Electricity’s Dark Side: Lessons from the Past
Update Dec 7, 2024 Vaccine choice.
Lacking standards and in a rush to be electrified, towns found themselves saddled with shoddy work. Birds and insects attracted to the light were killed in large numbers, their tiny bodies littering the streets. A few high-profile deaths, including one telegraph lineman whose body lay trapped in wires for an hour and a half shooting flames from his mouth, left people wary of the dangers inherent in electricity. But nothing stopped the spread of electric light.

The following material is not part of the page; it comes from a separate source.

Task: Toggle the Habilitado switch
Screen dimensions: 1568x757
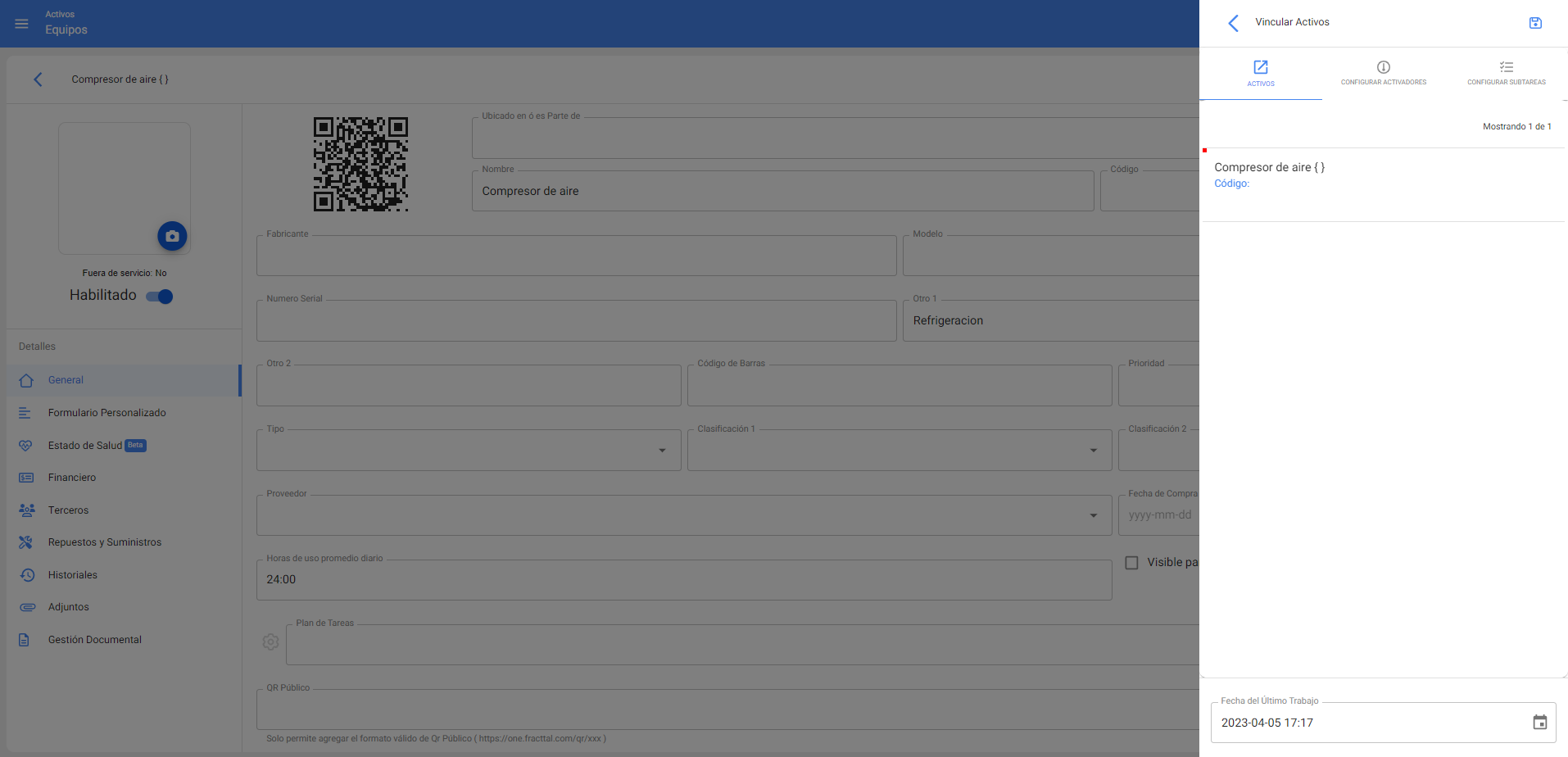Action: 160,297
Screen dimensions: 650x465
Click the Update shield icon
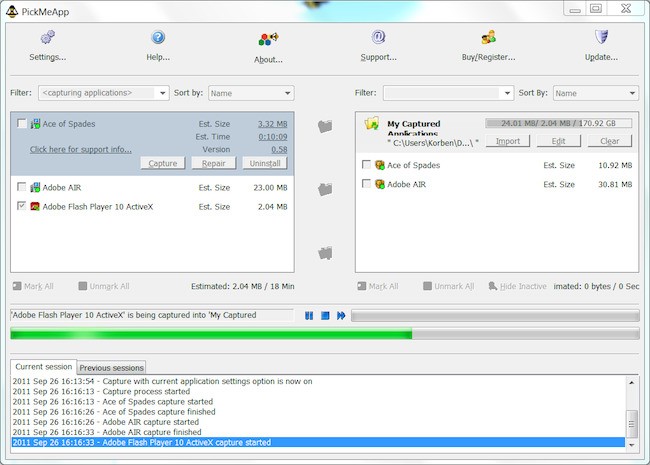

“Let There Be Light”, Distillations Magazine, Fall 2015, p. 45
These days, what would bloggers and conspiracy theorists make of the image mentioned above—a telegraph lineman … flames shooting from his mouth?
Today, would telegraph lines and poles be knocked down to protect against an evil invention?
Would electricity be so roundly vilified that electrical appliances would never have invented to ease the chores of housework?
Must we banish danger so rigorously from our lives that nothing new can be attempted? Must one death from an individual’s adverse reaction to a vaccine mean that a million lives can’t be saved by the distribution of a new vaccine?
That is a difficult philosophic conundrum, especially when each human life is valued as infinitely important.
Nonetheless, pragmatically I vote for creating the vaccine and allowing each individual the right to avail themselves of it or not. A prime condition for sensible choice is access to fair and truthful information of the benefits and dangers.